- **Instructions for the task**
What you return must match the data exactly, line for line.
** The data follows **
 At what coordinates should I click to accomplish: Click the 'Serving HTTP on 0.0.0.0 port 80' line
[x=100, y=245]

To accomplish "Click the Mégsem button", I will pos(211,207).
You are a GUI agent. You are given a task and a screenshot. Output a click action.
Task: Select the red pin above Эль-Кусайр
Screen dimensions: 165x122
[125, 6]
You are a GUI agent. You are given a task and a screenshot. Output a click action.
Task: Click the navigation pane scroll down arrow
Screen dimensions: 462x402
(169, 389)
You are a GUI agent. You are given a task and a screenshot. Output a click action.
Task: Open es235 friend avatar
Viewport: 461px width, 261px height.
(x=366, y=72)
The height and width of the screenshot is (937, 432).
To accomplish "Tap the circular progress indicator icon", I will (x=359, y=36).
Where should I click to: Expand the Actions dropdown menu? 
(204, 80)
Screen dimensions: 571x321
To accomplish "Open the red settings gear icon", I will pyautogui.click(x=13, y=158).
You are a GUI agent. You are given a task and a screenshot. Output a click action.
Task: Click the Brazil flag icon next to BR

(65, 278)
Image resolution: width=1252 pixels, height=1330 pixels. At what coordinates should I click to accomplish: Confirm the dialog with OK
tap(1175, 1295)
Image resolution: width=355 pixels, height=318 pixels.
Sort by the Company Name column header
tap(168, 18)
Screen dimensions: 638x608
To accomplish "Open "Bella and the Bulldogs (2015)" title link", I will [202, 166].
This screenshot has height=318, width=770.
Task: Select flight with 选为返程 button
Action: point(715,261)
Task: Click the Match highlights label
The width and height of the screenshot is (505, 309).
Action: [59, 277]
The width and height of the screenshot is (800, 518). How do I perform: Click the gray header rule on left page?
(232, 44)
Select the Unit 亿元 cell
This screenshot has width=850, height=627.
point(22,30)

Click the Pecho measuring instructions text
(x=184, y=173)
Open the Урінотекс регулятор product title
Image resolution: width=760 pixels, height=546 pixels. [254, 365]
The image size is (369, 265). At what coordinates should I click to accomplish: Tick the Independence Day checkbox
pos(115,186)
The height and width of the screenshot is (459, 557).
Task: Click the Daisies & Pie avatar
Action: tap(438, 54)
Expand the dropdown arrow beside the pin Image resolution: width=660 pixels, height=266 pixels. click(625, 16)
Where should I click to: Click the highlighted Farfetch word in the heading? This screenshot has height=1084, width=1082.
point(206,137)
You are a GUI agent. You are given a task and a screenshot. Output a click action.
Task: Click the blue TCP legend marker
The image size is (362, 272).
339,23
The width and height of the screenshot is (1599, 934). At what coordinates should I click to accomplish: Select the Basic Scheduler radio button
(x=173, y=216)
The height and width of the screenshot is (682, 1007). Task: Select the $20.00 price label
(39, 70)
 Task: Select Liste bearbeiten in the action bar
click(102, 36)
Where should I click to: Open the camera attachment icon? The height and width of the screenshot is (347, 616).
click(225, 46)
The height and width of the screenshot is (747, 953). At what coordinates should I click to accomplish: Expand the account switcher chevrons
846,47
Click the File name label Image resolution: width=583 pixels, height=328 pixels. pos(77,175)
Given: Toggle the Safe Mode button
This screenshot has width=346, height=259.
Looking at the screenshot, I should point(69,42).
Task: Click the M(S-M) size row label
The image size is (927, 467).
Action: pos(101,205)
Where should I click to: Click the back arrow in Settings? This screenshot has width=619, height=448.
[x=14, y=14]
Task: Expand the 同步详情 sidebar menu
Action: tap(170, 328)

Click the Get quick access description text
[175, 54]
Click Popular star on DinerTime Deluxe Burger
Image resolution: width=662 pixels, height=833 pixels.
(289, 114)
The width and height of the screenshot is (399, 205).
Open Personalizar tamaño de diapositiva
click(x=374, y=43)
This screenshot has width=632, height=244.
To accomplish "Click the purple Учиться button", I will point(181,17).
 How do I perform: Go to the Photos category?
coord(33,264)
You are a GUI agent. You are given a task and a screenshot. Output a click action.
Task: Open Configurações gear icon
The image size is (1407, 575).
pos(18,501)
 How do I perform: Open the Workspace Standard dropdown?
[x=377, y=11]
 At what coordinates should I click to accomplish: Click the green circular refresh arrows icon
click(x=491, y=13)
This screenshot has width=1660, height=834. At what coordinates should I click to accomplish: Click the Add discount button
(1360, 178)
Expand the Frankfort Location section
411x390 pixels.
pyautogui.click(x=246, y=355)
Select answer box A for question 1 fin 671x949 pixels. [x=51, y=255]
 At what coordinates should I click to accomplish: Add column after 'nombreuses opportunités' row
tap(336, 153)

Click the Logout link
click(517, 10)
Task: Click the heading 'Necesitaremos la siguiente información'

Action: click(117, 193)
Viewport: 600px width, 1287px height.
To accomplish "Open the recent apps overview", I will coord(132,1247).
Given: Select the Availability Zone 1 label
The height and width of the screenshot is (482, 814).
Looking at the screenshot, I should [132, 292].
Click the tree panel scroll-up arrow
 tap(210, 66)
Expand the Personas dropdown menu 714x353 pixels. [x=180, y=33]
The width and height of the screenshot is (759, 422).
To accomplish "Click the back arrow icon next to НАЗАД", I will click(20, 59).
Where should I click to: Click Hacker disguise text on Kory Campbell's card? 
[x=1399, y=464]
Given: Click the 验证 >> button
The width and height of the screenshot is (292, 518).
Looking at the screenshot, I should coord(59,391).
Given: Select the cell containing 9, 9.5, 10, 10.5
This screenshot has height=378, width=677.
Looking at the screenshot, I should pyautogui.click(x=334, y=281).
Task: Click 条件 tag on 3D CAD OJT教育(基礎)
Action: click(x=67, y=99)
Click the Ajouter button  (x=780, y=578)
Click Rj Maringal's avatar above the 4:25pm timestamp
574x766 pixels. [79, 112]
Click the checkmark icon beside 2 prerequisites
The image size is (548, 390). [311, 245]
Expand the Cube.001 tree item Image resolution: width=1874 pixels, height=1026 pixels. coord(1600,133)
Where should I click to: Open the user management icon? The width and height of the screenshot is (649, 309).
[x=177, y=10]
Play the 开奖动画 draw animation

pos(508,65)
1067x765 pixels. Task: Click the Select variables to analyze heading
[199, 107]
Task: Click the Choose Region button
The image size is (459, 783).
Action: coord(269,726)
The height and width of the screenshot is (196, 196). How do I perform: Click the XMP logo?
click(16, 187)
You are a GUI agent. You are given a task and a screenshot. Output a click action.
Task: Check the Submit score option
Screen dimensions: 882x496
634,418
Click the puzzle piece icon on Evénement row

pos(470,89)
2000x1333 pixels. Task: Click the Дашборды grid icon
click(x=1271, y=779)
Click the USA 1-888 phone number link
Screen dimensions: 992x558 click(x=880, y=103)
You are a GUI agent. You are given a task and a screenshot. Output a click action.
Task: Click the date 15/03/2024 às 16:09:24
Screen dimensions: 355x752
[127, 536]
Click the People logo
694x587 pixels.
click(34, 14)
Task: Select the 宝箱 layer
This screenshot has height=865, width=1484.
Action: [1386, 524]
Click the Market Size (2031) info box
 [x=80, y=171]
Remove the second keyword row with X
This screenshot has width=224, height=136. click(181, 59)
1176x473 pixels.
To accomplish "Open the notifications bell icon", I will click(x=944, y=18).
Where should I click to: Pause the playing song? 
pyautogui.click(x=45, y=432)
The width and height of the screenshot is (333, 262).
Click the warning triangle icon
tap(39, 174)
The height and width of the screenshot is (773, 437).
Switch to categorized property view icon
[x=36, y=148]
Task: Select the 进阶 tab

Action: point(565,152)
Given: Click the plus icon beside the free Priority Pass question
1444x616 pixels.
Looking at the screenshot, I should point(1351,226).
** End of The data **
- **Answer to this problem**
 At what coordinates should I click to accomplish: Click the 'Serving HTTP on 0.0.0.0 port 80' line
[x=100, y=245]

To accomplish "Click the Mégsem button", I will pos(211,207).
You are a GUI agent. You are given a task and a screenshot. Output a click action.
Task: Select the red pin above Эль-Кусайр
Screen dimensions: 165x122
[125, 6]
You are a GUI agent. You are given a task and a screenshot. Output a click action.
Task: Click the navigation pane scroll down arrow
Screen dimensions: 462x402
(169, 389)
You are a GUI agent. You are given a task and a screenshot. Output a click action.
Task: Open es235 friend avatar
Viewport: 461px width, 261px height.
(x=366, y=72)
The height and width of the screenshot is (937, 432).
To accomplish "Tap the circular progress indicator icon", I will (x=359, y=36).
Where should I click to: Expand the Actions dropdown menu? 
(204, 80)
Screen dimensions: 571x321
To accomplish "Open the red settings gear icon", I will pyautogui.click(x=13, y=158).
You are a GUI agent. You are given a task and a screenshot. Output a click action.
Task: Click the Brazil flag icon next to BR

(65, 278)
Image resolution: width=1252 pixels, height=1330 pixels. At what coordinates should I click to accomplish: Confirm the dialog with OK
tap(1175, 1295)
Image resolution: width=355 pixels, height=318 pixels.
Sort by the Company Name column header
tap(168, 18)
Screen dimensions: 638x608
To accomplish "Open "Bella and the Bulldogs (2015)" title link", I will [202, 166].
This screenshot has height=318, width=770.
Task: Select flight with 选为返程 button
Action: point(715,261)
Task: Click the Match highlights label
The width and height of the screenshot is (505, 309).
Action: [59, 277]
The width and height of the screenshot is (800, 518). How do I perform: Click the gray header rule on left page?
(232, 44)
Select the Unit 亿元 cell
This screenshot has width=850, height=627.
point(22,30)

Click the Pecho measuring instructions text
(x=184, y=173)
Open the Урінотекс регулятор product title
Image resolution: width=760 pixels, height=546 pixels. [254, 365]
The image size is (369, 265). At what coordinates should I click to accomplish: Tick the Independence Day checkbox
pos(115,186)
The height and width of the screenshot is (459, 557).
Task: Click the Daisies & Pie avatar
Action: tap(438, 54)
Expand the dropdown arrow beside the pin Image resolution: width=660 pixels, height=266 pixels. click(625, 16)
Where should I click to: Click the highlighted Farfetch word in the heading? This screenshot has height=1084, width=1082.
point(206,137)
You are a GUI agent. You are given a task and a screenshot. Output a click action.
Task: Click the blue TCP legend marker
The image size is (362, 272).
339,23
The width and height of the screenshot is (1599, 934). At what coordinates should I click to accomplish: Select the Basic Scheduler radio button
(x=173, y=216)
The height and width of the screenshot is (682, 1007). Task: Select the $20.00 price label
(39, 70)
 Task: Select Liste bearbeiten in the action bar
click(102, 36)
Where should I click to: Open the camera attachment icon? The height and width of the screenshot is (347, 616).
click(225, 46)
The height and width of the screenshot is (747, 953). At what coordinates should I click to accomplish: Expand the account switcher chevrons
846,47
Click the File name label Image resolution: width=583 pixels, height=328 pixels. pos(77,175)
Given: Toggle the Safe Mode button
This screenshot has width=346, height=259.
Looking at the screenshot, I should point(69,42).
Task: Click the M(S-M) size row label
The image size is (927, 467).
Action: pos(101,205)
Where should I click to: Click the back arrow in Settings? This screenshot has width=619, height=448.
[x=14, y=14]
Task: Expand the 同步详情 sidebar menu
Action: tap(170, 328)

Click the Get quick access description text
[175, 54]
Click Popular star on DinerTime Deluxe Burger
Image resolution: width=662 pixels, height=833 pixels.
(289, 114)
The width and height of the screenshot is (399, 205).
Open Personalizar tamaño de diapositiva
click(x=374, y=43)
This screenshot has width=632, height=244.
To accomplish "Click the purple Учиться button", I will point(181,17).
 How do I perform: Go to the Photos category?
coord(33,264)
You are a GUI agent. You are given a task and a screenshot. Output a click action.
Task: Open Configurações gear icon
The image size is (1407, 575).
pos(18,501)
 How do I perform: Open the Workspace Standard dropdown?
[x=377, y=11]
 At what coordinates should I click to accomplish: Click the green circular refresh arrows icon
click(x=491, y=13)
This screenshot has width=1660, height=834. At what coordinates should I click to accomplish: Click the Add discount button
(1360, 178)
Expand the Frankfort Location section
411x390 pixels.
pyautogui.click(x=246, y=355)
Select answer box A for question 1 fin 671x949 pixels. [x=51, y=255]
 At what coordinates should I click to accomplish: Add column after 'nombreuses opportunités' row
tap(336, 153)

Click the Logout link
click(517, 10)
Task: Click the heading 'Necesitaremos la siguiente información'

Action: click(117, 193)
Viewport: 600px width, 1287px height.
To accomplish "Open the recent apps overview", I will coord(132,1247).
Given: Select the Availability Zone 1 label
The height and width of the screenshot is (482, 814).
Looking at the screenshot, I should [132, 292].
Click the tree panel scroll-up arrow
 tap(210, 66)
Expand the Personas dropdown menu 714x353 pixels. [x=180, y=33]
The width and height of the screenshot is (759, 422).
To accomplish "Click the back arrow icon next to НАЗАД", I will click(20, 59).
Where should I click to: Click Hacker disguise text on Kory Campbell's card? 
[x=1399, y=464]
Given: Click the 验证 >> button
The width and height of the screenshot is (292, 518).
Looking at the screenshot, I should coord(59,391).
Given: Select the cell containing 9, 9.5, 10, 10.5
This screenshot has height=378, width=677.
Looking at the screenshot, I should pyautogui.click(x=334, y=281).
Task: Click 条件 tag on 3D CAD OJT教育(基礎)
Action: click(x=67, y=99)
Click the Ajouter button  (x=780, y=578)
Click Rj Maringal's avatar above the 4:25pm timestamp
574x766 pixels. [79, 112]
Click the checkmark icon beside 2 prerequisites
The image size is (548, 390). [311, 245]
Expand the Cube.001 tree item Image resolution: width=1874 pixels, height=1026 pixels. coord(1600,133)
Where should I click to: Open the user management icon? The width and height of the screenshot is (649, 309).
[x=177, y=10]
Play the 开奖动画 draw animation

pos(508,65)
1067x765 pixels. Task: Click the Select variables to analyze heading
[199, 107]
Task: Click the Choose Region button
The image size is (459, 783).
Action: coord(269,726)
The height and width of the screenshot is (196, 196). How do I perform: Click the XMP logo?
click(16, 187)
You are a GUI agent. You are given a task and a screenshot. Output a click action.
Task: Check the Submit score option
Screen dimensions: 882x496
634,418
Click the puzzle piece icon on Evénement row

pos(470,89)
2000x1333 pixels. Task: Click the Дашборды grid icon
click(x=1271, y=779)
Click the USA 1-888 phone number link
Screen dimensions: 992x558 click(x=880, y=103)
You are a GUI agent. You are given a task and a screenshot. Output a click action.
Task: Click the date 15/03/2024 às 16:09:24
Screen dimensions: 355x752
[127, 536]
Click the People logo
694x587 pixels.
click(34, 14)
Task: Select the 宝箱 layer
This screenshot has height=865, width=1484.
Action: [1386, 524]
Click the Market Size (2031) info box
 [x=80, y=171]
Remove the second keyword row with X
This screenshot has width=224, height=136. click(181, 59)
1176x473 pixels.
To accomplish "Open the notifications bell icon", I will click(x=944, y=18).
Where should I click to: Pause the playing song? 
pyautogui.click(x=45, y=432)
The width and height of the screenshot is (333, 262).
Click the warning triangle icon
tap(39, 174)
The height and width of the screenshot is (773, 437).
Switch to categorized property view icon
[x=36, y=148]
Task: Select the 进阶 tab

Action: point(565,152)
Given: Click the plus icon beside the free Priority Pass question
1444x616 pixels.
Looking at the screenshot, I should point(1351,226).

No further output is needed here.